A couple years ago I wrote about Using to estimate home value  I said then: "Use Zillow for ballpark estimates on your home but keep in mind the accuracy isn't always that high. Pay attention to the value range to see what the range of values is estimated at."

Zestimate number versus range

When you look up a house on Zillow it will quote you a Zestimate number for the property value estimate.   For example right now my own house has a Zestimate value of $202,500.   The "value range" however is indicated at $168k - $209k.   So they are estimating that the value is $202.5 but they say the range could be between $168k and $209k.    Don't take the Zestimate number as some sort of gospel.  Zillow has a range stated for a reason.  You should be looking at the value range to give you a more accurate picture of the value.

Zillow's own accuracy calculations

Zillow publishes data on the accurasy of their figures.  They have a Data Coverage and Zestimate Accuracy page.

Nationally the Zestimate accuracy compared to actual sale prices are :

Within 5% of sale price = 26%
within 10% of sale price = 46%
within 20% of sale price = 70%
Median error = 11.1%

The key figure I'd look at the Zestimate is for 70% of homes are within 20% of the sale value.   So for most homes in the nation the Zestimate is accurate +/- 20%. Still that leaves 30% of homes where the Zestimate is 20% more or less than the sale price.  
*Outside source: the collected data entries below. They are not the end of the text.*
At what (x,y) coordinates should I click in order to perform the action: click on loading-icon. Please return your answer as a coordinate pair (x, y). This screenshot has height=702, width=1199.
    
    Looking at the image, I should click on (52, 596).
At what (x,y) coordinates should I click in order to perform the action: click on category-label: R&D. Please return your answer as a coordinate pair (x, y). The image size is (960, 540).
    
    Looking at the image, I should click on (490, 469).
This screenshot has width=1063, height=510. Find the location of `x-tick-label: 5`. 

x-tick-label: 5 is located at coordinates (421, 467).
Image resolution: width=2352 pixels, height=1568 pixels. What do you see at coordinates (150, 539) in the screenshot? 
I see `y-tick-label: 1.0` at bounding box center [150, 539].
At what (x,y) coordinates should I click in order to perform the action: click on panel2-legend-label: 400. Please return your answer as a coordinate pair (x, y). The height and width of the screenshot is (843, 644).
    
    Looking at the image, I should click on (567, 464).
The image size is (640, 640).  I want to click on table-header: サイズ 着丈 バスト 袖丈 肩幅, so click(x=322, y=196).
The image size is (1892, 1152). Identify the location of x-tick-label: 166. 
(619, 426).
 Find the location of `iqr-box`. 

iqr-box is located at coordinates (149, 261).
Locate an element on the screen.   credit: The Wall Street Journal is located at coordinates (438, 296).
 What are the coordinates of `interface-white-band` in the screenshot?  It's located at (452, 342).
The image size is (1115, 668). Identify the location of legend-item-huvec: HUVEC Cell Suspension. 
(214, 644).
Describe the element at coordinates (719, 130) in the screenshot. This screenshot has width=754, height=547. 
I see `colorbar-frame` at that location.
Individual cities vary a lot too.

The percent of homes that had a Zestimate within 20% of the sale price for some markets:
Atlanta = 58%
Boston = 80%
Denver = 79%
Detroit = 58%
Houston = 71%
Los Angeles = 80%
Miami = 53%
New York = 68%
Seattle = 78%
D.C. = 78%

As you can see the Zestimate in some markets are considerably more accurate than other cities.

Why Zillow isn't perfect

The data that Zillow uses is the public information on your home and it may not be perfect to begin with.  For example, Zillow thinks my house is 112 sq ft smaller than my last appraisal indicates.   That 112 sq ft matters.  A similar house in my neighborhood that is the same actual size as mine has a Zestimate that is about $10k more than my home's Zestimate.

The Zestimate is simply based on things like square footage, lot size and number of bedrooms and bathrooms.  Zillow doesn't know if your kitchen was remodeled this year or still has lime green 1970's countertops.   Zillow doesn't know if your front yard is a weed patch or if it is professionally landscaped and neatly manicured.   These things certainly matter in the sale value of a home, but from Zillows perspective all homes are treated equally since it doesn't know what condition your interior or exterior are in.

Its not easy to perfectly estimate the value of a home.   Even experienced Realtors can't peg the number perfectly all the time.